There are essentially two strategies that can be adopted to curb the spread of COVID-19 – containment or suppression. Containment is the strategy adopted by the U.K. This strategy is much less effective in flattening the curve and, initially, causes a much bigger strain on the capacity of the healthcare system. The benefit of this strategy is that immunity builds up faster and so population becomes less vulnerable in the medium term. With the U.K. having just 6.6 critical care beds per 100,000 population, it is doubtful that this strategy will be successful.
On the other hand, the suppression strategy aims to delay the spread of the virus in the short-run thus relieving the pressure on a country’s healthcare system. The downside is that this strategy slows down the build-up of herd immunity and the population may be vulnerable to new outbreaks in the medium term.

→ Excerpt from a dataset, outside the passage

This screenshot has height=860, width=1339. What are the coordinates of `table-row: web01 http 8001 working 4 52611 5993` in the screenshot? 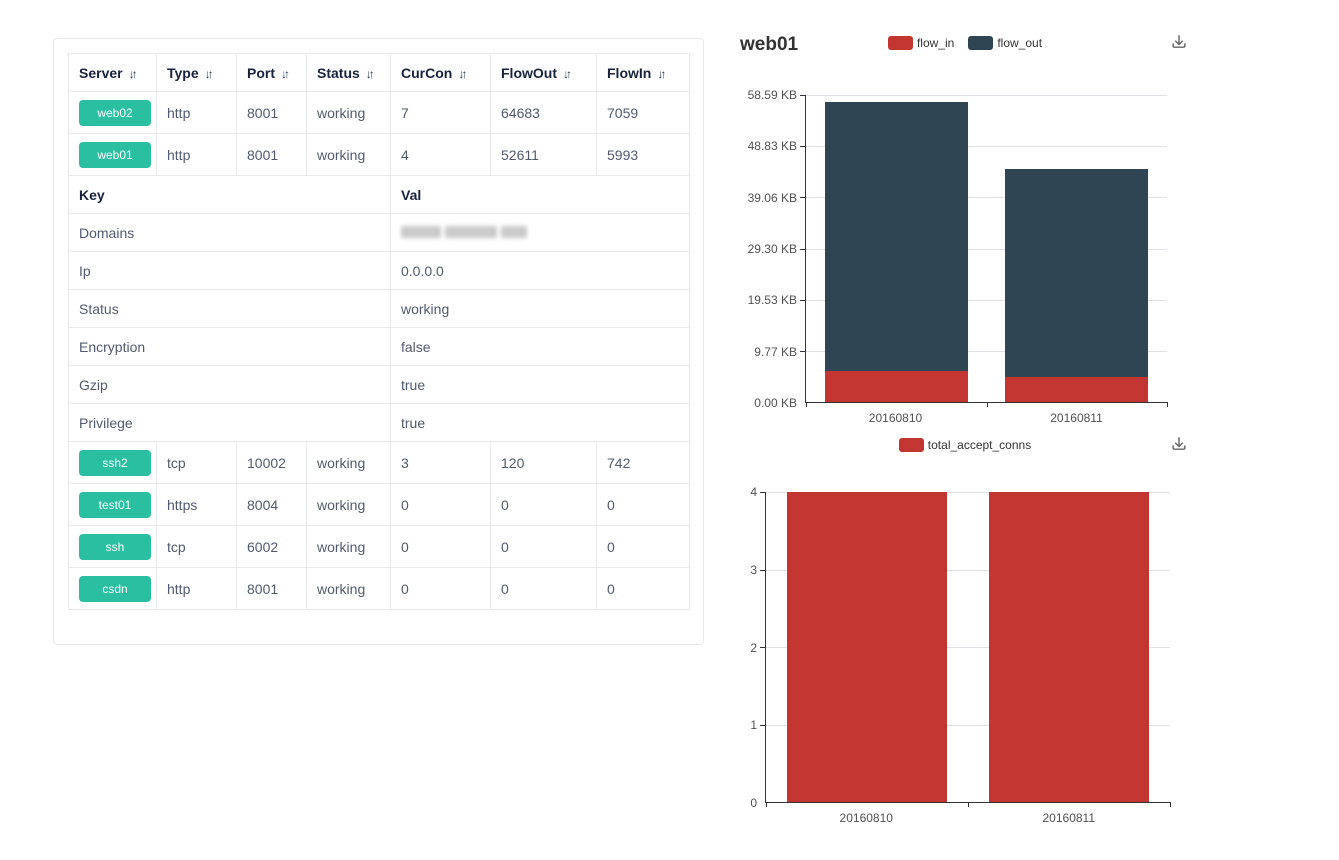 It's located at (379, 154).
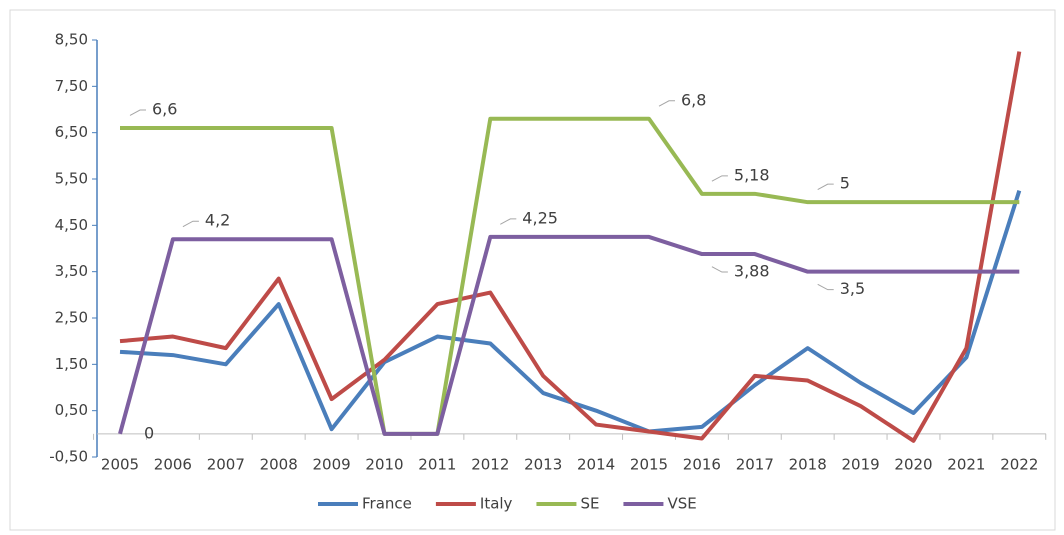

If a vaccine can be found in the next six months (and the scientific community seems to agree this looks very unlikely), then suppression (i.e. lock downs) is clearly the more dominant strategy.
Malta has so far adopted the suppression strategy with remarkable success.
An Imperial College report predicts that, if no prevention measures are taken there will be c. 510,000 deaths in the U.K. and 2,200,000 in the U.S. Suppression would still lead to >40,000 critical care beds needed at peak (vs an actual capacity of ~5,000).
The London Business School estimate that 86% of all infections were undocumented prior to 23 January 2020 travel restrictions. This means preventive policies are being designed on highly incomplete evidence/information.
South Korea had a sharp increase in cases during February but has managed to slow the spread in March. The death rate in South Korea as at March 15th was particularly low: 0.9% (vs 7.2% in Italy). Furthermore, South Korea up-scaled testing to 5,500 for every one million people compared to 750 for every one million people in the UK. Tests in South Korea were made readily available free of charge with a doctor’s prescription. The cost for private testing was reimbursed if result was positive. In South Korea testing the asymptomatic, that is persons showing no symptoms, proved key to limit very significantly the death toll.
If six months are not enough for finding the right vaccine, there will be a very significant death toll, either way. The containment strategy fronts load causalities, the curve does not flatten but people should develop immunity earlier although this is a big unknown because, to date, it is not known with certainty that recovered cases will be actually immune from being infected again. On the other hand, suppression back load causalities, the curve flattens but people are likely to remain exposed when the strategy ends.
The alternative is a prolonged policy of conditional suppression until a vaccine for mass production is ready. This is certainly not a free lunch as such a strategy is likely to generate pervasive social unrest if the policy lasts over a long period.
These findings by the London Business School highlight three important vulnerabilities in European healthcare systems. Firstly, there is great disparity between the levels and standards of healthcare systems across Europe. Secondly, European heath care systems appear to be far less resilient to emergencies than those in Asia. Thirdly, Europe was far less prepared in how to combat the spread and contagion of COVID-19 than its Asian counterparts with Hong Kong, Singapore, Japan and South Korea setting the benchmarks. Europe became the epicentre of the health crisis in a matter of weeks. Clearly, Europe was not prepared and much more is expected from Europe in regard to the healthcare of its citizens.